[Stored entries]

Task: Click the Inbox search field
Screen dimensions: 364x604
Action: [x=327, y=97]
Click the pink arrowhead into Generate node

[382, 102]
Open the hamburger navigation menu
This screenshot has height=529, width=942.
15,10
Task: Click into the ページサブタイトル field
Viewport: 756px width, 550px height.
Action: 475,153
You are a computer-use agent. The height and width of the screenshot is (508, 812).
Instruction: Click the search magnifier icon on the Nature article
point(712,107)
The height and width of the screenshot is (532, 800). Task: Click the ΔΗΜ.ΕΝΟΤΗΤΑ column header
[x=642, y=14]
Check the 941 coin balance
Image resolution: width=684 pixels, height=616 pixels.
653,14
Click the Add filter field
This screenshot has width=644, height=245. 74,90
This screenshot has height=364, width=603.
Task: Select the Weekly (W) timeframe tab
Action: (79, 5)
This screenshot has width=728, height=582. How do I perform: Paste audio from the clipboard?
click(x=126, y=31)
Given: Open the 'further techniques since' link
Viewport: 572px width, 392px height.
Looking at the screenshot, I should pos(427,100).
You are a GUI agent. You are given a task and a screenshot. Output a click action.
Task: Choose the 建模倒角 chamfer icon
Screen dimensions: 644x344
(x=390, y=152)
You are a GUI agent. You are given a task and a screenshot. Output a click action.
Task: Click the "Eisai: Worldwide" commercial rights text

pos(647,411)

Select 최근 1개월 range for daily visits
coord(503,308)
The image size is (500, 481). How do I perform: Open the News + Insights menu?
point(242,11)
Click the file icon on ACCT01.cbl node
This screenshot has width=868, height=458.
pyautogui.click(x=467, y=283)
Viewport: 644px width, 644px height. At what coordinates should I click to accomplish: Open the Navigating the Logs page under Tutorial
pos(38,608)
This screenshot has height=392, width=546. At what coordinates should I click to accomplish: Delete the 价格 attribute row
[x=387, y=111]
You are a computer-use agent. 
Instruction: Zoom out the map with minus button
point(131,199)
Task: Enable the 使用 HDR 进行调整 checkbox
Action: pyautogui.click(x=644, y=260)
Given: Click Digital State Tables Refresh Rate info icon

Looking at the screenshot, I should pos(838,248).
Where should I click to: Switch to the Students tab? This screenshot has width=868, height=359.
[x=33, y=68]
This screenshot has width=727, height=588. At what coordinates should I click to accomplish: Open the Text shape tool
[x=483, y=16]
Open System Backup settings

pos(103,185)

YOUR TASK: Restate every record exactly, leaving nothing out.

EXERCISE RESPONSE:
Task: Click the Inbox search field
Screen dimensions: 364x604
Action: [x=327, y=97]
Click the pink arrowhead into Generate node

[382, 102]
Open the hamburger navigation menu
This screenshot has height=529, width=942.
15,10
Task: Click into the ページサブタイトル field
Viewport: 756px width, 550px height.
Action: 475,153
You are a computer-use agent. The height and width of the screenshot is (508, 812).
Instruction: Click the search magnifier icon on the Nature article
point(712,107)
The height and width of the screenshot is (532, 800). Task: Click the ΔΗΜ.ΕΝΟΤΗΤΑ column header
[x=642, y=14]
Check the 941 coin balance
Image resolution: width=684 pixels, height=616 pixels.
653,14
Click the Add filter field
This screenshot has width=644, height=245. 74,90
This screenshot has height=364, width=603.
Task: Select the Weekly (W) timeframe tab
Action: (79, 5)
This screenshot has width=728, height=582. How do I perform: Paste audio from the clipboard?
click(x=126, y=31)
Given: Open the 'further techniques since' link
Viewport: 572px width, 392px height.
Looking at the screenshot, I should pos(427,100).
You are a GUI agent. You are given a task and a screenshot. Output a click action.
Task: Choose the 建模倒角 chamfer icon
Screen dimensions: 644x344
(x=390, y=152)
You are a GUI agent. You are given a task and a screenshot. Output a click action.
Task: Click the "Eisai: Worldwide" commercial rights text

pos(647,411)

Select 최근 1개월 range for daily visits
coord(503,308)
The image size is (500, 481). How do I perform: Open the News + Insights menu?
point(242,11)
Click the file icon on ACCT01.cbl node
This screenshot has width=868, height=458.
pyautogui.click(x=467, y=283)
Viewport: 644px width, 644px height. At what coordinates should I click to accomplish: Open the Navigating the Logs page under Tutorial
pos(38,608)
This screenshot has height=392, width=546. At what coordinates should I click to accomplish: Delete the 价格 attribute row
[x=387, y=111]
You are a computer-use agent. 
Instruction: Zoom out the map with minus button
point(131,199)
Task: Enable the 使用 HDR 进行调整 checkbox
Action: pyautogui.click(x=644, y=260)
Given: Click Digital State Tables Refresh Rate info icon

Looking at the screenshot, I should pos(838,248).
Where should I click to: Switch to the Students tab? This screenshot has width=868, height=359.
[x=33, y=68]
This screenshot has width=727, height=588. At what coordinates should I click to accomplish: Open the Text shape tool
[x=483, y=16]
Open System Backup settings

pos(103,185)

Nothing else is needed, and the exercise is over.